SÉRIE D'EXERCICES =
a - Reformulez sous forme de liste le paragraphe du compte rendu des tables rondes qui commence par « Les préjugés que l'on retrouve », en gardant ses faits principaux.
b - Poursuivez, s'il vous plaît, le compte rendu des tables rondes après sa dernière phrase.

DOCUMENT SOURCE =
★ ★ ★ ★ ★

Les préjugés que l’on retrouve dans les sociétés prennent leurs racines dans les écoles, ont admis les participants à cette table ronde, qui ont jugé que les organisations non gouvernementales pouvaient contribuer à privilégier l’équité, la dignité et les droits de l’homme dans l’éducation.  Représentant la section brésilienne de Global Youth Action Network, Olivia Martin a indiqué que dans le cadre des programmes d’éducation à la paix, il était possible d’inculquer aux jeunes générations des techniques non violentes de résolution des conflits, des techniques de médiation et des jeux qui peuvent être enseignés et menés dans les écoles.  Elton Skendaj, Coordonnateur national du projet «Education pour la paix et le désarmement visant à désarmer les enfants et les jeunes» pour l’Albanie a indiqué que ce programme est simultanément expérimenté en Bosnie-Herzégovine, au Cambodge et au Niger et assure une passerelle entre système éducatif, Nations Unies et société civile, en matière d’éducation à la paix.


La table ronde de l’après-midi a été consacrée au passage de l’oppression à l’autonomisation.  Le débat a porté sur les facteurs de l’émancipation, c’est-à-dire sur ce qui pousse certains acteurs à mettre en cause le statu quo, à bousculer les pratiques et les cultures dominantes pour s’affranchir du joug de la domination.  A cet égard, de nombreux exemples de lutte ont été donnés, lutte au sein desquelles la mobilisation de la société civile a été cruciale: lutte des Noirs d’Afrique du Sud, lutte des peuples autochtones, lutte des femmes afghanes et des jeunes Ukrainiens.  Danny Glover, acteur et ambassadeur itinérant du Programme des Nations Unies pour le développement (PNUD), animateur de la table ronde, a en introduction évoqué la lutte de Martin Luther King, modèle d’une lutte émancipatrice.  Mme Nasrine Gross, représentante des Etats-Unis au Negar-Support of Women of Afghanistan, a évoqué la lutte de femmes afghanes après les cinq années d’oppression imposées par le régime Taliban.  A la tête de l’association Negar, elle se bat aujourd’hui pour que la nouvelle constitution de l’Etat afghan reconnaisse pleinement l’égalité des droits entre les hommes et les femmes.

★ ★ ★ ★ ★

SECTION DES DONNÉES =

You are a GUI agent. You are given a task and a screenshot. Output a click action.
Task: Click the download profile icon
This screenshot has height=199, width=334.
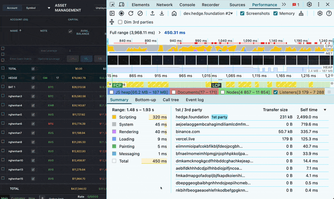(x=162, y=13)
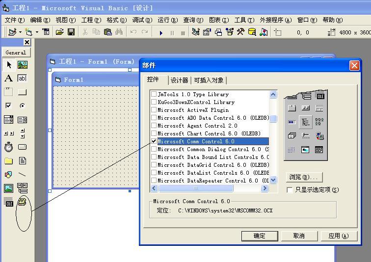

★ ★ ★ ★ ★

CORRIGÉ DE L'EXERCICE =
a -
- Les participants à la table ronde ont admis que les préjugés présents dans les sociétés prennent racine à l'école. Ils ont jugé que les ONG peuvent aider à privilégier l'équité, la dignité et les droits de l'homme dans l'éducation.
- Olivia Martin, de la section brésilienne de Global Youth Action Network, a indiqué que les programmes d'éducation à la paix permettent d'inculquer aux jeunes des techniques non violentes de résolution des conflits et des techniques de médiation. Ils permettent aussi de leur proposer des jeux enseignés et menés à l'école.
- Elton Skendaj est coordonnateur national pour l'Albanie du projet « Education pour la paix et le désarmement visant à désarmer les enfants et les jeunes ». Il a indiqué que ce programme est expérimenté en même temps en Bosnie-Herzégovine, au Cambodge et au Niger. Il relie le système éducatif, les Nations Unies et la société civile en matière d'éducation à la paix.

b -
Dans tous les cas, le dynamisme de la société civile et des mobilisations internes a été reconnu comme essentiel à toute émancipation.  Mais les intervenants ont également insisté sur l’efficacité des solidarités internationales.  Comme l’a souligné M. Dumisani Kumalo, Ambassadeur et Représentant permanent de l’Afrique du Sud auprès des Nations Unies, son pays est sorti du régime d’apartheid grâce aux pressions exercées par la société civile sur leurs gouvernements, leurs entreprises, et grâce à un mouvement qui a dépassé les frontières de l’Afrique du Sud.  Mme Gross a quant à elle remercié les femmes américaines qui ont appuyé la lutte des femmes afghanes.


M. Ole Henrik Magga, président de l’Instance permanente sur les questions autochtones, Organisation des Nations Unies et Olga Smyrnova, Centre de coordination de la jeunesse, ONU, Ukraine, sont également intervenus.


La conférence poursuivra ses travaux demain, mercredi 10 septembre, à 10 heures, avec une table ronde consacrée au développement durable dans le contexte de la mondialisation.


L’enseignement au service d’un avenir sur


CREAM WRIGHT, Chef de la section de l’éducation à l’UNICEF et animateur de la table ronde, a souligné l’impact de l’éducation sur la sécurité humaine et la dignité, en particulier au niveau des enfants.  L’éducation permet de lever les barrières psychologiques et sociales qui empêchent les individus d’évoluer dans leur environnement.  Le premier obstacle au développement de l’éducation est la pauvreté, a-t-il poursuivi, rappelant que 10% des enfants n’ont pas accès à l’éducation.  Il suffit d’observer la progression du VIH/sida et son lien avec l’absence d’éducation des enfants et des adultes pour comprendre que si l’on ne comble pas les disparités, si l’on n’investit pas dans l’éducation, le développement des sociétés sera compromis.  M. Wright a invité les organisations de la société civile à faire part de leurs expériences en matière d’éducation, et à proposer des partenariats concrets.  Le modérateur a particulièrement exhorté les ONG à mobiliser le secteur privé et les bailleurs de fonds pour assurer une éducation de base à tous les enfants, conformément à ce qui a été décidé en 2000 à Dakar puis en 2002 à Monterrey, et leur a proposé de réfléchir plus particulièrement à l’investissement dans l’éducation des filles.  Il faut que les ressources nationales soient davantage investies dans l’éducation qui, trop souvent, dépend des fonds d’aide publique au développement.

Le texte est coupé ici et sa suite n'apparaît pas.